< Looney Tunes

Looney Tunes/YMMV


  • Nightmare Fuel: Quite a few shorts have this: "The Big Snooze" being the most blatant. Lampshaded in three Chuck Jones-directed cartoons: "Scaredy Cat," "Claws For Alarm," and "Jumpin' Jupiter", where Porky takes Sylvester to these scary places to sleep for the night, and only Sylvester can see the scary things just about to happen to Porky...
    • "Chow Hound": "And this time, we didn't forget the gravy!"
    • "Porky in Wackyland" can be a little too bizarre for some.
    • Porky In Egypt (1938): In this scene, Porky's camel Humpty Bumpty starts to hallucinate while in the desert heat.
  • Adaptation Displacement: Bob Clampett's adaptation of Dr. Seuss' Horton Hatches the Egg (1942) used the book itself as a storyboard with additional gag ideas (and Horton's "Hut-Sut" song) written in.
  • Alternate Character Interpretation: It's been debated that Elmer Fudd in "Hare Brush" was faking insanity and pretending to be a rabbit so he wouldn't get busted by the feds for tax evasion. This is further evidenced by Elmer's final line, after Bugs (in Elmer's clothes) is hauled off to jail: "I may be a screwy rabbit, but I'm not goin' to Alcatwaz..."
  • Archive Panic: Exactly 1,000 classic-era theatrical shorts, plus the SNAFU shorts and other bits of miscellanea. At least there haven't been new Looney Tunes shorts regularly made since 1969. That would make the series even more grueling to get through.
  • Award Snub: Despite winning seven Oscars, almost no Looney Tunes productions has ever gained an Annie Award, which is an award ceremony exclusively for animation. The biggest letdown would've had to be Looney Tunes: Back in Action losing to a certain CGI talking fish movie.
  • Boring Invincible Hero: Though it's debatable how "'boring" they were, most of the Looney Tunes recurring protaganists (Bugs, Tweety, Speedy, etc.) are often presented as extreme Karmic Tricksters who outsmarted their Rogues Gallery without so much as batting an eyelid, though largely due to the foes they go up against. That said the WB staff did make attempts to balance this at times, Bugs' winning streak was balanced with the odd Butt Monkey role every once in a while, while the De Patie Freleng shorts used a more hapless Speedy.

■ Records shown:

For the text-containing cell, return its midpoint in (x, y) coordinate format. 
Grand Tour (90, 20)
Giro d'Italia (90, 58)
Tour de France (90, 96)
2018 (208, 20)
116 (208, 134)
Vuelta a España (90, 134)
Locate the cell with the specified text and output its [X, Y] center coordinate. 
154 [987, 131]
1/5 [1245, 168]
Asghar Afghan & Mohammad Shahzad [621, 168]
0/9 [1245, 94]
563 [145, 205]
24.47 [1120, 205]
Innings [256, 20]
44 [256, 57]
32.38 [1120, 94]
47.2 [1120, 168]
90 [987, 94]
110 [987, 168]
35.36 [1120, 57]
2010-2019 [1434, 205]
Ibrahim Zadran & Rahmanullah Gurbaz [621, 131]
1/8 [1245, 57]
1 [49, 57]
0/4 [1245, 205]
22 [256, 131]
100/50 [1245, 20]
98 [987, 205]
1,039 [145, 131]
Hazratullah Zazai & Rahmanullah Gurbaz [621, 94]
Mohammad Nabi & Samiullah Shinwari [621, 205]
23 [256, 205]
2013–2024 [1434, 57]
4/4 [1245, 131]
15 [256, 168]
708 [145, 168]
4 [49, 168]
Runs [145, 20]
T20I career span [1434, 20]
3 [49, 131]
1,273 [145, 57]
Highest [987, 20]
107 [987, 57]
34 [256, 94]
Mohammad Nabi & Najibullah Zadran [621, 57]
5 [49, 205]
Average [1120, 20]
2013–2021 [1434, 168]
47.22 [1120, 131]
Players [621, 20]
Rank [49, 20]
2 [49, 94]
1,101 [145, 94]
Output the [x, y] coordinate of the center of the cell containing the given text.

■ Directive A:
In the text on Looney Tunes, what did Bob Clampett use as a storyboard for his 1942 adaptation of Horton Hatches the Egg?
■ Directive B:
Resume the text on Looney Tunes, starting after its final sentence.

■ Response A:
He used Dr. Seuss' book itself as the storyboard.

■ Response B:
  • Complete Monster: Lawyer Goodwill from "The Case Of The Stuttering Pig".
    • The trapper from "Porky In The North Woods".
  • Crowning Music of Awesome: "What's Opera, Doc?" and Rabbit Of Seville
    • If most of Carl Stalling and Milt Franklyn's scores don't count as CMOA, I don't know what does!
  • Dork Age: Every cartoon produced in the 1960s after the WB animation studio initially closed its doors.
    • And some of the cartoons made after Mel Blanc died and other voice actors were hired to replace him (that includes the TV shows like Baby Looney Tunes, Loonatics Unleashed, and The Looney Tunes Show), like Greg Burson, Billy West, Jeff Bergman, Tom Kenny, etc.
    • Arguably this could include the batch of 75 black-and-white Looney Tunes that were previously part of the Sunset Films/Guild Films packages which WB had sent to Korea in 1967 to be redrawn and painted in color. The trace jobs were sloppy, color schemes were off key and synchronization faltered in spots.
  • Ensemble Darkhorse: Michigan J. Frog
    • Also Pepé Le Pew has become this in recent years, most likely due to Moral Guardians accusing the cartoons of advocating sexual harassment and Dave Chappelle's stand-up comedy piece about how watching your favorite childhood shows as an adult lose their charm when you discover the perverted side to them.
    • Daffy Duck, Bugs Bunny, Tweety, the Roadrunner... hell, any major character that wasn't in the lineup from the beginning.
    • Marvin The Martian, for generally being a (semi)competent villain, having a hilarious voice, and actually succeeding a couple times became pretty popular.
  • Fetish Fuel: Thanks to Values Dissonance, a lot of the crossdressing, male-on-male kissing, and just the Pepé Le Pew cartoons in general can be misconstrued as this. See the Fetish Fuel page for the proof.
  • Foe Yay: Bugs and Elmer (i.e., Rabbit of Seville, Bugs' Bonnets, What's Opera, Doc?), Bugs and Yosemite Sam (i.e., Hare Trimmed) ... Bugs and most of his adversaries at some point, really.
    • Daffy and Porky:

Daffy Duck:: Have you got a marriage license?
Porky Pig:: G-g-gosh no, I'm not married.
Daffy Duck:: Aha! Not married eh? Well -- *jumps into Porky's arms* -- whaddya say you and me go steady?

  • Gannon Banned: Spelling Looney Tunes as Looney TOONS will get you a lot of ire on forums.
  • Germans Love David Hasselhoff: Speedy Gonzales, despite being perceived as an Ethnic Scrappy by Cartoon Network and even banned from airing, was very popular with Latin Americans, Mexicans to be more specific.
    • Speedy is also very popular in Germany itself, enough to have gotten his own show there in the '70s, complete with its own unique (and often remixed) theme song.
  • "Grand Theft Auto" Effect: It's not uncommon to hear a song outside of Looney Tunes and immediately think of Looney Tunes, such as Raymond Scott's "Powerhouse".
    • Because of this and The Weird Al Effect, a lot of old tunes from the '30s and '40s are only remembered at all because they were sung in a Looney Tunes short.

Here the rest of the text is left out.